O cumprimento dessa profecia foi pelos sofrimentos que Nossa Senhora teve ao longo da vida pública de seu DIVINO FILHO e, de modo mais especial, na hora da terrível Paixão. Quando todos os apóstolos fugiram, nesse momento, Maria acompanhou seu DIVINO FILHO até o alto do Calvário.

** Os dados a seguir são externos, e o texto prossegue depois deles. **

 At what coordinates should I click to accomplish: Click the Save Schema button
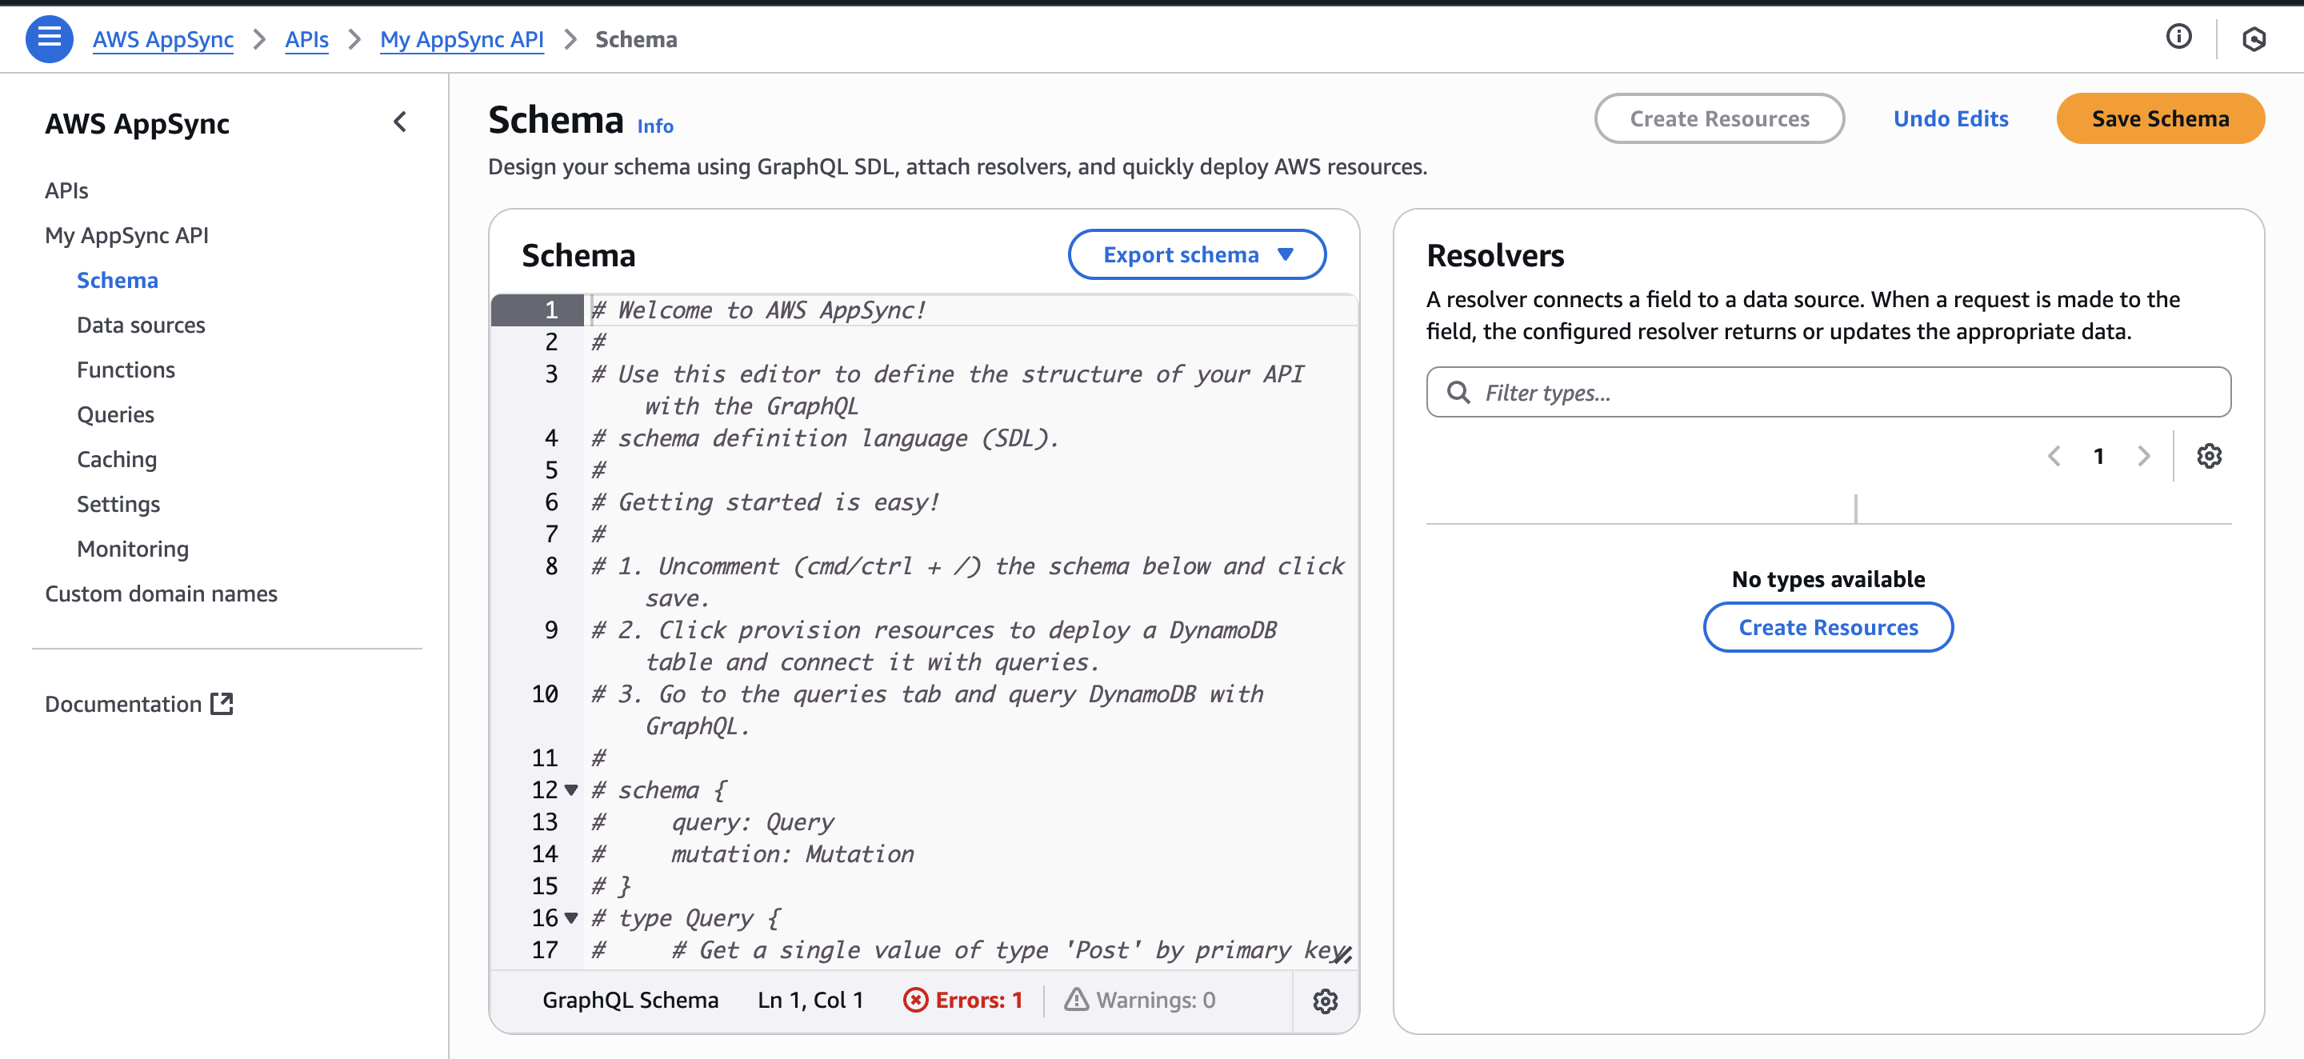[2159, 119]
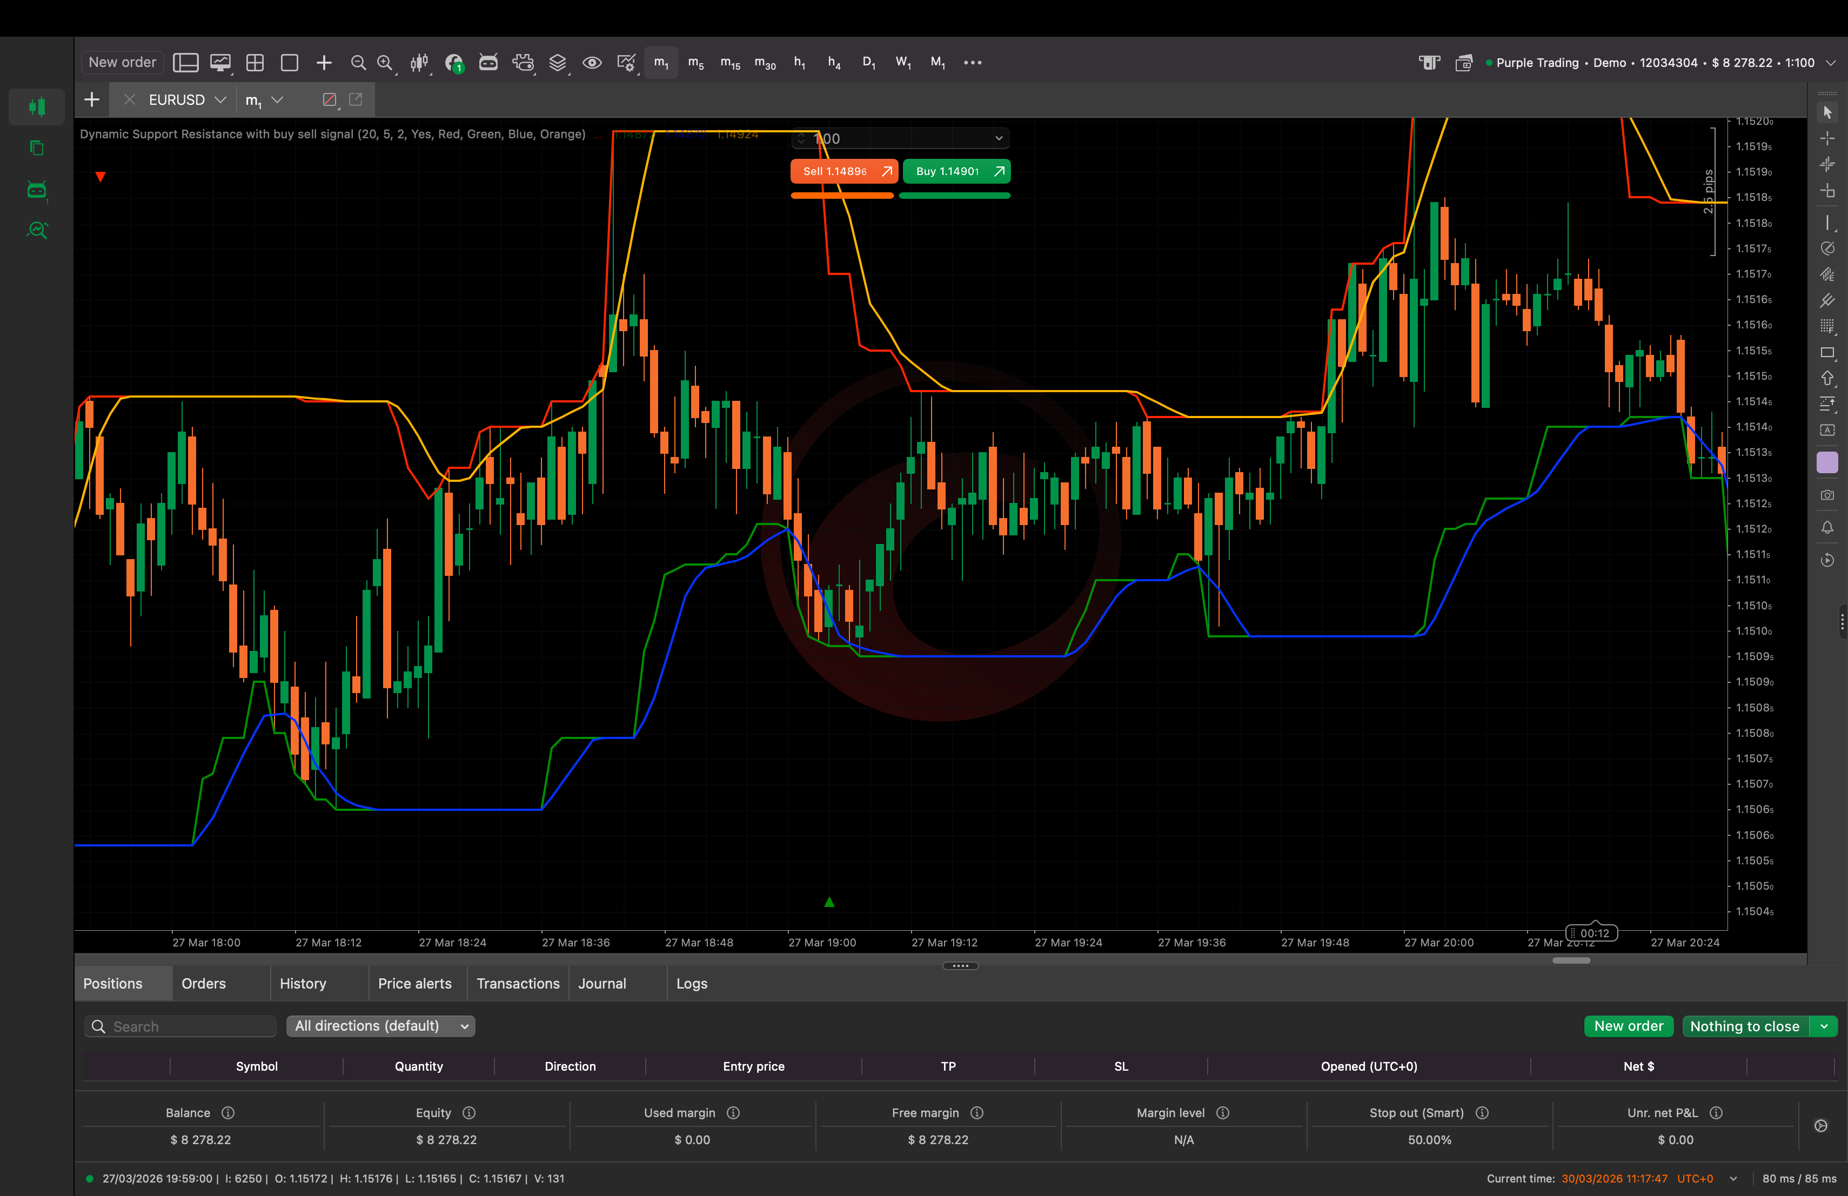Select the Fibonacci tool in the right sidebar
This screenshot has height=1196, width=1848.
[x=1828, y=324]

Participando ali de todas as suas dores, angústias oferecendo-o de coração ao Pai Eterno pelo resgate dos homens.

Escreve São João com evangélica simplicidade: ” ENTRETANTO ESTAVA DE PÉ JUNTO À CRUZ DE JESUS SUA MÃE ” (Jô 19,25).

Qual o grau de união entre Maria e seu DIVINO FILHO?

Entre Maria Santíssima e seu DIVINO FILHO a união de alma foi a mais perfeita possível, pois nasceu da maternidade DIVINA e se completou na Paixão de Nosso Senhor.
Embora Cristo seja Homem e Deus ao mesmo tempo, e Maria seja mera criatura, existe uma união tão íntima entre a Mãe e o Filho, que não é possível separá-lo sem nosso AMOR. E quando esse amor se volta para Nossa Senhora, volta-se ao mesmo tempo para Nosso Senhor, e vice-versa.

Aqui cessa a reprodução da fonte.